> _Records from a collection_

[Start of Attachment]

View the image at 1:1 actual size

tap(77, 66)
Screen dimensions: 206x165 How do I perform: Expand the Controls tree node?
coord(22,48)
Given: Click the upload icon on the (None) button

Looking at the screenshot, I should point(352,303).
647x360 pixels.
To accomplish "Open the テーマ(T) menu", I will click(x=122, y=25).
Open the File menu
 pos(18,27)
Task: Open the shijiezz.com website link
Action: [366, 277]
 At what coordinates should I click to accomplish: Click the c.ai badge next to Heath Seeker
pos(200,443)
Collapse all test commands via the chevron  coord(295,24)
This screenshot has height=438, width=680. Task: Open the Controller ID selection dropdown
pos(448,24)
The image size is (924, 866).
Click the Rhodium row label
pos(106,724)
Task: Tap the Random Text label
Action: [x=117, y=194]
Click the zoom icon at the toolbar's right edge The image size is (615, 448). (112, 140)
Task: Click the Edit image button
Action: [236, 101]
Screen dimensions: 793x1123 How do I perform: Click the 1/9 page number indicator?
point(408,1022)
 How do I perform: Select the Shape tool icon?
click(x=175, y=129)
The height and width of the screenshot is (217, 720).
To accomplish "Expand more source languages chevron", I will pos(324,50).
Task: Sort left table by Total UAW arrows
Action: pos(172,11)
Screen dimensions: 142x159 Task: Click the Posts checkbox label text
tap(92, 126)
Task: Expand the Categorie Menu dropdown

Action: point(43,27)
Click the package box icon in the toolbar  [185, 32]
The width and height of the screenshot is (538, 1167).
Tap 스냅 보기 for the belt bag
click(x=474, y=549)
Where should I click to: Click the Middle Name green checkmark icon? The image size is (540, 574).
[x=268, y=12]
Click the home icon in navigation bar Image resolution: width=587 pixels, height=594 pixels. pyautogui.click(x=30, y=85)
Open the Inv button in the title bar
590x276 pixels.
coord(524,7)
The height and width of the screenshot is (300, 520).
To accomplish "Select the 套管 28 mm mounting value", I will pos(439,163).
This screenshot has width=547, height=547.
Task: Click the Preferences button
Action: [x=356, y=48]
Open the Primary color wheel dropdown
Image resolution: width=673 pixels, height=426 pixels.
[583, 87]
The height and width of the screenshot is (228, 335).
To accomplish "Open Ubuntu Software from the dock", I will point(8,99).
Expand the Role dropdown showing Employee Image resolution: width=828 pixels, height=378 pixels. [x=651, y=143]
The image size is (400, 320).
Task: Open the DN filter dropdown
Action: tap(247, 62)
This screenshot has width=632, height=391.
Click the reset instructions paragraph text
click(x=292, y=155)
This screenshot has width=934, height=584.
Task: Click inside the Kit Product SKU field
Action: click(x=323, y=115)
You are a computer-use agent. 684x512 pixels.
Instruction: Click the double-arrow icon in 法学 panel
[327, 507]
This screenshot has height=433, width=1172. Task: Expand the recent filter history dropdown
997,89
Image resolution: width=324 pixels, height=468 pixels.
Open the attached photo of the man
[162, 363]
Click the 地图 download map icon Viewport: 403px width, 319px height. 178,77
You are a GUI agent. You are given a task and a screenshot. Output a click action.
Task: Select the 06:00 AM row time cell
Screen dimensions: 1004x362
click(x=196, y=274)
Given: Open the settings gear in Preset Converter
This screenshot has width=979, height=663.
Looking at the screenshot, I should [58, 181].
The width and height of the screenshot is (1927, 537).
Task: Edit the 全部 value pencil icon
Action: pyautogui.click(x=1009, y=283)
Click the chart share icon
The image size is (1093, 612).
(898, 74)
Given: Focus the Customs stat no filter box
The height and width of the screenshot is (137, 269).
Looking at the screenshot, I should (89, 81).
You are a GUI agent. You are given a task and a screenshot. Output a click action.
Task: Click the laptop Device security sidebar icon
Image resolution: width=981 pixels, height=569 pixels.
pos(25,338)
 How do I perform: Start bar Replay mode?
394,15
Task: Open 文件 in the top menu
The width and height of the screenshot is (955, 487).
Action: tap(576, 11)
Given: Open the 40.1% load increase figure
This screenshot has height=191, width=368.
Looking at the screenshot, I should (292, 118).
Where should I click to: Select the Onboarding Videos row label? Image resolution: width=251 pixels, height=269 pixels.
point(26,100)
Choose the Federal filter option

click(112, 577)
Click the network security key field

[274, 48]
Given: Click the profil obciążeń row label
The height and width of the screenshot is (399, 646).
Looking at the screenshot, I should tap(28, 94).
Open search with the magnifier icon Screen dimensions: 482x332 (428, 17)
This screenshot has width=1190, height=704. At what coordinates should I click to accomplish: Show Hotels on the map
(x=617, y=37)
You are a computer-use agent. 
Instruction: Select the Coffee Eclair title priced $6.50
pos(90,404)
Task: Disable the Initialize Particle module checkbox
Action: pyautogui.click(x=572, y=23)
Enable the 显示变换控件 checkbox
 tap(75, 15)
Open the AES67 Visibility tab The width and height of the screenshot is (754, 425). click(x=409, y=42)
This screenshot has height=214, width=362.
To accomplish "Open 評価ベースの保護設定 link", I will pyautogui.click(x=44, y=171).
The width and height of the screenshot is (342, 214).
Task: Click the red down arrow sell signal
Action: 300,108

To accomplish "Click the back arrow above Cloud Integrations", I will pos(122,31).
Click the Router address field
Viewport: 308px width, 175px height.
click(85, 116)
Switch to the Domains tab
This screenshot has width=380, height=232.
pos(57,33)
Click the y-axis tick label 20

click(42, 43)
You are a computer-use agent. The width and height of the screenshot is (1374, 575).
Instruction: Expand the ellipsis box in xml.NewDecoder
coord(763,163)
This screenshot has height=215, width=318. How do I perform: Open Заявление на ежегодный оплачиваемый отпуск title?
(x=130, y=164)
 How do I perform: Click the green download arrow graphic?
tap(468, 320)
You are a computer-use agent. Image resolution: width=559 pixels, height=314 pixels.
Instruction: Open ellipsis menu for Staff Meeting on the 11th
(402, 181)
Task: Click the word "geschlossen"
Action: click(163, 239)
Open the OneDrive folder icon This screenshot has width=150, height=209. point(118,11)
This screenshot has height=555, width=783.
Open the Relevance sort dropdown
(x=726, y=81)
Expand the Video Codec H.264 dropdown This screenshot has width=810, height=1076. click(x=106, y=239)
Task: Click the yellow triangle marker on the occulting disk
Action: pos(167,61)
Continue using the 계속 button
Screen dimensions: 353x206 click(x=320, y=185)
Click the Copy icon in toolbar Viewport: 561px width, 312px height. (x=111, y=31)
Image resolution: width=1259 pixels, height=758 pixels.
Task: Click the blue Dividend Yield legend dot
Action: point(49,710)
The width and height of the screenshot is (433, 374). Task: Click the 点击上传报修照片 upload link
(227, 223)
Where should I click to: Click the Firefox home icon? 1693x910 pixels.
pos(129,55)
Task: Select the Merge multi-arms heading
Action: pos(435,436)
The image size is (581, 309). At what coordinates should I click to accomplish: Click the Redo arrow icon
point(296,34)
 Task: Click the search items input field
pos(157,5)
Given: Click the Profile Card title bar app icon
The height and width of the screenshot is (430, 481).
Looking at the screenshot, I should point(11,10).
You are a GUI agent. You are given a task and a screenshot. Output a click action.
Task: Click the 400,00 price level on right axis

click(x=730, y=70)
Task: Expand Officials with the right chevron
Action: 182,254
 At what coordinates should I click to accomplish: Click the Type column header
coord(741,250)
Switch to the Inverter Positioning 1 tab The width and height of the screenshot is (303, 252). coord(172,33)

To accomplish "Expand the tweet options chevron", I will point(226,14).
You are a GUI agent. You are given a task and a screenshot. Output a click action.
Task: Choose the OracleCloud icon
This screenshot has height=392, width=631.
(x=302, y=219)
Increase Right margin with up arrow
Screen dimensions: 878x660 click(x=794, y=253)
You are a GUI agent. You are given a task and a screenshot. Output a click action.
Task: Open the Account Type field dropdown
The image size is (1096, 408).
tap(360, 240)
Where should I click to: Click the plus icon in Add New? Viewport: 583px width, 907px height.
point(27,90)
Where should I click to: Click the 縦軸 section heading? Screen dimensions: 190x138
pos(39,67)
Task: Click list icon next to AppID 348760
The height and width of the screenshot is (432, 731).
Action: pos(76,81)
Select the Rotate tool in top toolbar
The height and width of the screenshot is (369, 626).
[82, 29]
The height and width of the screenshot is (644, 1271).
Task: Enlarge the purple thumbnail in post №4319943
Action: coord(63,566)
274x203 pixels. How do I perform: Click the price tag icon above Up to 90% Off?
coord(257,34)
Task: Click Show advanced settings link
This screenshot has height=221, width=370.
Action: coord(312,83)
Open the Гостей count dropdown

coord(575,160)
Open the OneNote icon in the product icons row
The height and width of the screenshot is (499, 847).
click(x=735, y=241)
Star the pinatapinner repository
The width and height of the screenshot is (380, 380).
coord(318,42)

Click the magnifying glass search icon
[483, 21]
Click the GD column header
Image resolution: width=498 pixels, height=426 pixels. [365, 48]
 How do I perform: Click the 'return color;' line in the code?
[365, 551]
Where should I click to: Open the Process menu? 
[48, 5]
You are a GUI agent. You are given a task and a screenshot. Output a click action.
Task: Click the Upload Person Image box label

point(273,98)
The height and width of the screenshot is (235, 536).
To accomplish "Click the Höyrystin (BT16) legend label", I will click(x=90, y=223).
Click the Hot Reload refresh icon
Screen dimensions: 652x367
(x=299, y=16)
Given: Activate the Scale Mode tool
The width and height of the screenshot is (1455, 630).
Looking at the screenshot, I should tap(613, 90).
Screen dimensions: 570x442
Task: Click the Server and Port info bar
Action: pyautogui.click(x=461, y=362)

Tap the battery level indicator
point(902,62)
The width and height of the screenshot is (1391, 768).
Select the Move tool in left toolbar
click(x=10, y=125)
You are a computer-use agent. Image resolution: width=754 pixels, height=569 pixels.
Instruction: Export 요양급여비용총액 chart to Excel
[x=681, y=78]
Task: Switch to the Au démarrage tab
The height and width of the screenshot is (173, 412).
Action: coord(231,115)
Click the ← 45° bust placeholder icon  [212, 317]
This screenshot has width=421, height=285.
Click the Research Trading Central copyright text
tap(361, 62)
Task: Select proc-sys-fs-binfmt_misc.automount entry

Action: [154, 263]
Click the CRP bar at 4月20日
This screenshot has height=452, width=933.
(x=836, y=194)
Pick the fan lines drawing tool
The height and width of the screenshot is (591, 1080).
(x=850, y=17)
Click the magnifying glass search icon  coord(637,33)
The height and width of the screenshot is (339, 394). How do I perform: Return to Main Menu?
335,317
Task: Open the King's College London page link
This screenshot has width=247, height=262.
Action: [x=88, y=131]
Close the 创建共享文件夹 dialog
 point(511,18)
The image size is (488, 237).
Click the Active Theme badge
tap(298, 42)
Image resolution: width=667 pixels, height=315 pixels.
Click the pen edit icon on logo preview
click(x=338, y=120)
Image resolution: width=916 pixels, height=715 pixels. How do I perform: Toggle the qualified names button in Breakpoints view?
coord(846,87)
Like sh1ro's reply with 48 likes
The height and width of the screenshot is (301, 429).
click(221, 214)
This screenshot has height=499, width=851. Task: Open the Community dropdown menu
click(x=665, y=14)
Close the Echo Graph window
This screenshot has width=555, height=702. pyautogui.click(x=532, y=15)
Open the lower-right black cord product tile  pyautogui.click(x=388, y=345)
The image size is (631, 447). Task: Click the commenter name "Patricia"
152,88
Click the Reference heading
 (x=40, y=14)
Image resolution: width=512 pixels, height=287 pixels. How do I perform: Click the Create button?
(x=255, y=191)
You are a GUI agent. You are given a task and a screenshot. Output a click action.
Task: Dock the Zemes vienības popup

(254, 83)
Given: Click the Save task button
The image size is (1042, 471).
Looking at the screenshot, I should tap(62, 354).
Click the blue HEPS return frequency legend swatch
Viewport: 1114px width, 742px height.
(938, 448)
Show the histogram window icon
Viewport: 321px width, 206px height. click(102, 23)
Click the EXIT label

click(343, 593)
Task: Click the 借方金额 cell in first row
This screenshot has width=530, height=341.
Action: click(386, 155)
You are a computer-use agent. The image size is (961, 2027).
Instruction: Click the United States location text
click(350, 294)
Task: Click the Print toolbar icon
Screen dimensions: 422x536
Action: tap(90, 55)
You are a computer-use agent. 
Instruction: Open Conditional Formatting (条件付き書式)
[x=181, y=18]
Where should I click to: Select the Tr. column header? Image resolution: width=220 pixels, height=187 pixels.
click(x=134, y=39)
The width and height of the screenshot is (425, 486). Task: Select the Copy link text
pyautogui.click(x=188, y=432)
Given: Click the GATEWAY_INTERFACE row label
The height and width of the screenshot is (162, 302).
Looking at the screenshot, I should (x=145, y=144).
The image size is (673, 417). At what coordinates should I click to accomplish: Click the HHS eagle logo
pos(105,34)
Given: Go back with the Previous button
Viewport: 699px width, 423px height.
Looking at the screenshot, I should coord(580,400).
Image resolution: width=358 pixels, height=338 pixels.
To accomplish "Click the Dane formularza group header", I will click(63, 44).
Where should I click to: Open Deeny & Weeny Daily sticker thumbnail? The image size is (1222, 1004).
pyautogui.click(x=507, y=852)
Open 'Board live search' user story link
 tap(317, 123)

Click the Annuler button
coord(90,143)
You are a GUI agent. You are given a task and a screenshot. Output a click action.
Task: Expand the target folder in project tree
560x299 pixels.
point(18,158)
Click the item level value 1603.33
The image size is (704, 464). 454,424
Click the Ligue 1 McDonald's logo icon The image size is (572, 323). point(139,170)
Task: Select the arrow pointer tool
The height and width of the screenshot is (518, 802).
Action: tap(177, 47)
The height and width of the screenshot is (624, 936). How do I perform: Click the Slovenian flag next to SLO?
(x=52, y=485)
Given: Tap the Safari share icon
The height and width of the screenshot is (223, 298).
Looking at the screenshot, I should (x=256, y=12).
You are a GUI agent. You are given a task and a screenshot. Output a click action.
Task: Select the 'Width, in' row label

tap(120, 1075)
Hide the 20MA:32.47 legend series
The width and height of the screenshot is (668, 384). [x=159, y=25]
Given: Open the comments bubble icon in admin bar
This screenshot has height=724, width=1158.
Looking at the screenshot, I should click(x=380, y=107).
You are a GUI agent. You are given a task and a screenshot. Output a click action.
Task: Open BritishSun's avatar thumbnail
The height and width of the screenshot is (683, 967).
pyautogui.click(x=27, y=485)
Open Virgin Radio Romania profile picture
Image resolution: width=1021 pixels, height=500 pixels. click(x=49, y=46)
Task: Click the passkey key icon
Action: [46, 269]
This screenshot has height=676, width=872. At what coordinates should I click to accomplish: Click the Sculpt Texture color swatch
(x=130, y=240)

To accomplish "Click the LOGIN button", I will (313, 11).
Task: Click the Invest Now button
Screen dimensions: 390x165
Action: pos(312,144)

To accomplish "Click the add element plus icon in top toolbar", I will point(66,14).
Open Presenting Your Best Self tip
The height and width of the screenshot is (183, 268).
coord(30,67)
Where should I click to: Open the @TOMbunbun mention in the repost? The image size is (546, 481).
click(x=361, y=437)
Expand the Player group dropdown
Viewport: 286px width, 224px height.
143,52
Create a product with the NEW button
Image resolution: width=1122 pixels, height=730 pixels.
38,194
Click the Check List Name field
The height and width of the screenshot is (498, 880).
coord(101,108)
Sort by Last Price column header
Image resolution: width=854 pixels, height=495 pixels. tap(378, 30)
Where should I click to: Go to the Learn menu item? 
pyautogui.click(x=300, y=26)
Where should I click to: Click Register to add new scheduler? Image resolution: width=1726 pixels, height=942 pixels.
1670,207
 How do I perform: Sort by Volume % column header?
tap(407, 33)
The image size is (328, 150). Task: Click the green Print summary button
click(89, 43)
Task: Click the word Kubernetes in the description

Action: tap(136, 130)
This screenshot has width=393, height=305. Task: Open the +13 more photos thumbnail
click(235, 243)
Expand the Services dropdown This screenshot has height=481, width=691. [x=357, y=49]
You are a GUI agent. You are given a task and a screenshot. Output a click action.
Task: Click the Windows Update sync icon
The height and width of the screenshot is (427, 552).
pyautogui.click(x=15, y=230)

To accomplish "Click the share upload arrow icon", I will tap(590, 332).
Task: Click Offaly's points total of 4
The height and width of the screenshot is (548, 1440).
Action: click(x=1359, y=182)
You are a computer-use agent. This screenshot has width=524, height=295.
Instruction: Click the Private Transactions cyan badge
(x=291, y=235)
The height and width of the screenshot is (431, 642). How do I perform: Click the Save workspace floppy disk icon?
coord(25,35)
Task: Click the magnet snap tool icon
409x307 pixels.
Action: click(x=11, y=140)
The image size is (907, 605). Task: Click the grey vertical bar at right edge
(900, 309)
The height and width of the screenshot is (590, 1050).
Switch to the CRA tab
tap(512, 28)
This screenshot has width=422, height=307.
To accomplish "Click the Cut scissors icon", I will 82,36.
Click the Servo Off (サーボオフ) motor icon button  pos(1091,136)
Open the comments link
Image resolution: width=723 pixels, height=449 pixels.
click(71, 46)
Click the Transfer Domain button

[End of Attachment]

> _EXERCISE_
Above this instruction are the records; retype exactly the lines from the one containing "You are a computer-use agent. 684x512 pixels." up to and including the one containing "Given: Open the settings".

> _REPLY_
You are a computer-use agent. 684x512 pixels.
Instruction: Click the double-arrow icon in 法学 panel
[327, 507]
This screenshot has height=433, width=1172. Task: Expand the recent filter history dropdown
997,89
Image resolution: width=324 pixels, height=468 pixels.
Open the attached photo of the man
[162, 363]
Click the 地图 download map icon Viewport: 403px width, 319px height. 178,77
You are a GUI agent. You are given a task and a screenshot. Output a click action.
Task: Select the 06:00 AM row time cell
Screen dimensions: 1004x362
click(x=196, y=274)
Given: Open the settings gear in Preset Converter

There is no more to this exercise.